Mon premier sentiment fut pourtant très mitigé: tout ça pour ça? Histoire gnangnan, missions principales pas originales, de l'escalade forcée de mosquées pylônes pour dévoiler la map... Mais la beauté des décors, leur topographie, la vie sauvage très crédible, sa maniabilité aux petits oignons et son système de progression très bien pensé m'ont donné envie de continuer, et de fil en aiguille le jeu est devenu vraiment prenant. Je l'ai finalement terminé en 3 semaines, en ayant bouclé toutes les quéquêtes annexes. Alors que d'habitude, j'ai un peu horreur de ça, surtout dans les jeux Ubisoft où les objectifs secondaires débiles et inutiles pullulent. Oui Assassin's Creed, tu peux te sentir visé. Mais la formule choisie dans Far Cry 3 est excellente, car tout est très clair: on gagne des sous pour acheter des armes, et de l'xp pour progresser dans les compétences, elles mêmes très utiles et servant trois approches du jeu différentes. Rien d'autre, pas de guilde d'assassins aux mécanismes complexes, pas de plumes à collectionner sans raison non plus**. La liberté d'avancer à son rythme sans perdre le fil est un modèle du genre, l'équilibre entre un déluge de trucs futiles à faire et la monotonie d'un jeu en ligne droite est parfait.

 

**ça ne se voit pas au premier coup d'oeil, mais je suis un gros fanboy d'assassin's creed en vrai. Qui déteste collectionner les plumes quand même. 

 

Paradoxalement, si les jeux d'aujourd'hui sont plus simples et les joueurs assaillis de tutoriels débiles («pour avancer, pousser le joystick» -sans blague, j'allais appuyer sur trois boutons et une gâchette pour le faire, merci du conseil!), beaucoup de jeux sont alourdis par des trucs à faire à la finalité obscure ou par des mécaniques de gameplay rajoutés à la dernière minute, mal expliqués et peu ergonomiques. Pire exemple récent,  la communauté amish de Connor, où du lait et de la viande pourraient donner des flêches mais comme les fermiers préfèrent couper du bois qui sera revenu après de savants calculs d'itinéraires pour deux bouchées de pain en ville, ben tant pis alors il faudra se rabattre sur la cueillette de plantes pour les transformer en bombes, sous réserves d'avoir 3 marguerites et 2 géraniums en stock.

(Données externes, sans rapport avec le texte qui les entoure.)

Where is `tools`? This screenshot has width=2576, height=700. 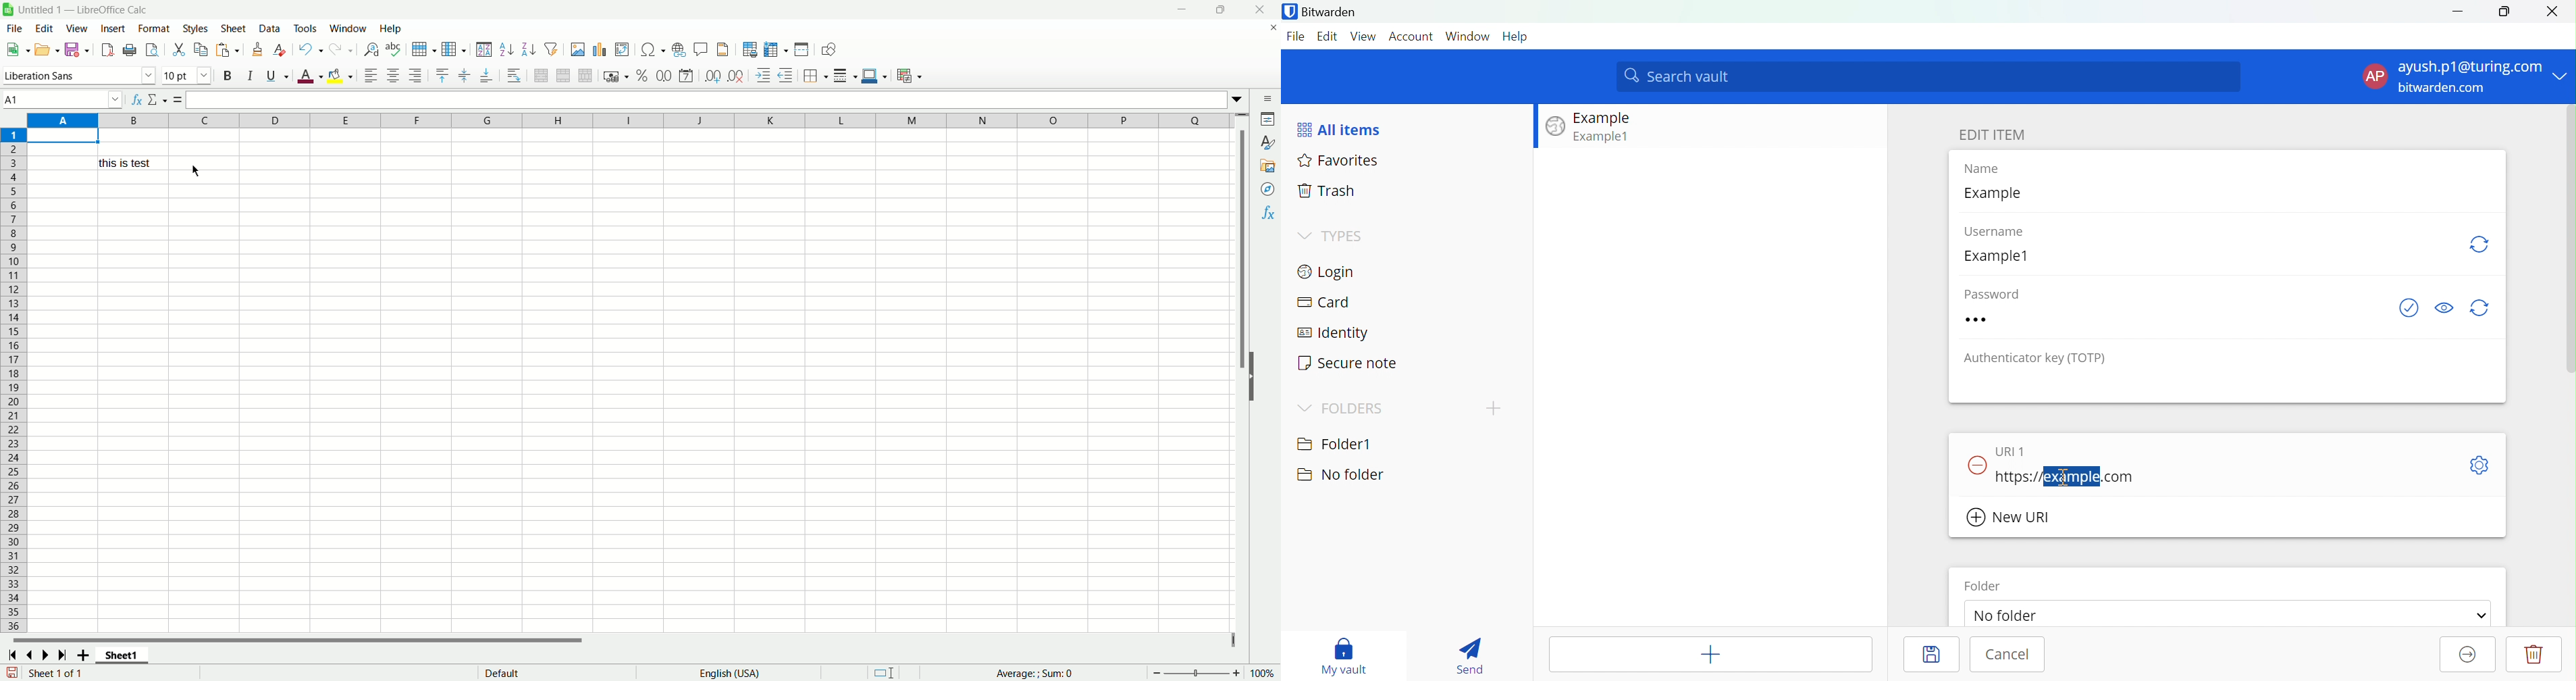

OK.

 

Je pense que c'est cette subtile alchimie parfaitement concoctée par Ubi (dans Far Cry 3,  donc) qui a tant séduit  les agences de com la presse spécialisée, puis les joueurs. Dans les jeux à monde ouvert, doser savamment les contenus et rendre intéressant un monde, avec lequel on interagit finalement de façon limitée, est le défi principal du genre «bac à sable» pour les années à venir. Far Cry 3 a tout bonnement, je pense, anticipé ces besoins et redéfini les standards en étant à la fois riche et limpide, ludique et dense, et fun sans être chaotique.

 

La vue à la première personne permet une immersion totale, sur cette île où l'on peut interagir avec toutes les formes de vie, souvent pour une finalité bien définie - vente de peaux, confections de sérums, création d'objets... Chaque escapade sera donc l'occasion de faire le plein de rencontres, tout en s'amusant franchement à conduire comme un cinglé, à prendre un deltplane pour traverser un vallon ou attaquer un camp ennemi histoire de gagner un spot de voyage rapide et des précieux points d'xp. Là aussi, les choix sont nombreux et cohérents: briser au sniper la cage d'un animal sauvage retenu prisonnier permet de semer la pagaille, ne pas se faire repérer triple les xp, mais tout dézinguer aux explosifs assure une franche rigolade au joueur ! Les scripts sont transparents, et tout s'enchaîne avec un naturel ahurissant, quelque soit l'approchde.

 

Les missions principales, pas toujours aussi marrantes, exploitent toutefois avec beaucoup d'intelligence et de subtilité tous les aspects du gameplay. Certaines pirouettes scénaristiques nous font même combattre des boss, mais l'on échappera pas à la traditionnelle poursuite en véhicule, aux commandes d'une mitraillette surpuissante tandis que son buddy conduit comme Sebastien Loeb sur 25 bornes alors qu'il n'a pas le permis.

 

Ce que je reproche à Far Cry 3 c'est justement d'avoir sous employé la trame, ne concoctant au fil de l'histoire qu'un best-of de tout ce qui est possible de faire dans le jeu sans pour autant nous surprendre une seule fois. Si l'agaçant et prévisible 'héros' y est sûrement pour quelque chose, la banalité de l'histoire au final contraste un peu trop avec le pied qu'on prend avec les mécaniques de jeu. On aurait tellement aimé un développement narratif aussi riche ! Surtout qu'avec un background aussi prometteur, il était carrément possible de créer quelque chose de vraiment énorme. Imaginez: une île sauvage et mystérieuse, des squelettes dans des bunkers souterrains, une étrange communauté d'autochtones, des méchants charismatiques qui trafiquent des trucs... Puis Ubisoft ayant sous la main les scénaristes d'Assassin's Creed, très influencé par des séries comme Lost (au hasard) Far Cry 3 aurait pu lui aussi être conçu pour tenir en haleine le joueur, développer une mythologie, ouvrir la porte à des suites qu'on attend religieusement, etc.

 

Tant pis, il faudra faire sans. Dans quelques années, on aura certainement un peu oublié ce Far Cry 3, se rappelant peut-être de sacrées tranches de fun, voir de belles tranches d'ours dépecé. Mais je pense, et j'espère, qu'on se souviendra surtout qu'il fut le premier vrai jeu next-gen, renouvelant totalement son genre, engendrant même dans son sillon des Far Cry-like. A l'image de God of War sur PS2 qui réinventa le bet'em all et préfigura ce qu'allaient être les jeux de la génération suivante, Far Cry 3 pourrait bien être un soft clé, dont les qualités de gameplay et de rythme seront prises comme de nouveaux standards pour les jeux de demain. Un framework sur lequel les éditeurs s'appuieraient pour aller encore plus loin, et pousser le jeu vidéo vers d'autres limites. A l'orée de la dernière année des consoles de salon, qui ont peiné à nous surprendre ces derniers mois, il était temps d'avoir enfin un petit glimpse de l'avenir***.

 

***Cerise sur le tigre grillé: ce n'est pas -encore- un jeu tactile ultra casual, qu'on achète et jette en l'espace d'une heure après 3 niveaux achetés en DLC à prix d'or.